Baca berita dengan sedikit iklan, klik di sini
TEMPO.CO, Jakarta - Amerika Serikat dilaporkan mengirim enam unit pesawat pengebom siluman B-2 Spirit ke Diego Garcia, pulau terpencil di Samudra Hindia yang dikenal sebagai pangkalan militernya.
Baca berita dengan sedikit iklan, klik di sini
Dikutip dari Times of India, citra satelit Planet Labs pada 1 April 2025 menunjukkan kehadiran B-2 di landasan, bersama pesawat tanker, kargo, dan sejumlah hanggar. Artikel ini akan membahas mengenai latar belakang pulau Diego Garcia.
Seiring masih panasnya kawasan Timur Tengah dan ketegangan politik AS-Iran, pengerahan pengebom B-2 Spirit ke Diego Garcia itu menegaskan pesan kuat Gedung Putih.

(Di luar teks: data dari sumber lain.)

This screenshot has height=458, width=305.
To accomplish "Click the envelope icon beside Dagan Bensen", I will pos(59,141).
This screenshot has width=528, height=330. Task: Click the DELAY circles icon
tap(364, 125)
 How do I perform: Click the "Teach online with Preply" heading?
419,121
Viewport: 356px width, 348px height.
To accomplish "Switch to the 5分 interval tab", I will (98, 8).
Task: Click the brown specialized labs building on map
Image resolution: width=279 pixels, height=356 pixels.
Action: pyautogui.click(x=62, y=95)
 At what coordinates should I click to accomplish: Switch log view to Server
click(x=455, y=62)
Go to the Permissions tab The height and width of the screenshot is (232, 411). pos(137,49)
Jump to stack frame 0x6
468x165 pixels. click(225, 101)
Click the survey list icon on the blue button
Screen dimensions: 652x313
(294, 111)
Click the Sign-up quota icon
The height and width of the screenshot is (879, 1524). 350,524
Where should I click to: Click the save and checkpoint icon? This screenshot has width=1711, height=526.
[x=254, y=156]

Maklum, bomber strategis ini bisa terbang sejauh 6.000 km yang dengan mudah menjangkau kawasan Teluk Persia bila terbang dari pulau Diego Garcia.
Tentang Pulau Diego Garcia
Dilansir dari situs web Britannica, Diego Garcia adalah pulau paling selatan di Kepulauan Chagos yang terletak di tengah Samudra Hindia. Pulau ini merupakan bagian dari Wilayah Samudra Hindia Britania. Atol ini mencakup area sekitar 44 kilometer persegi dan terdiri dari sebuah pulau kecil berbentuk huruf "V", dengan panjang sekitar 24 kilometer dan lebar maksimal sekitar 11 kilometer, yang seluruhnya dikelilingi pasir.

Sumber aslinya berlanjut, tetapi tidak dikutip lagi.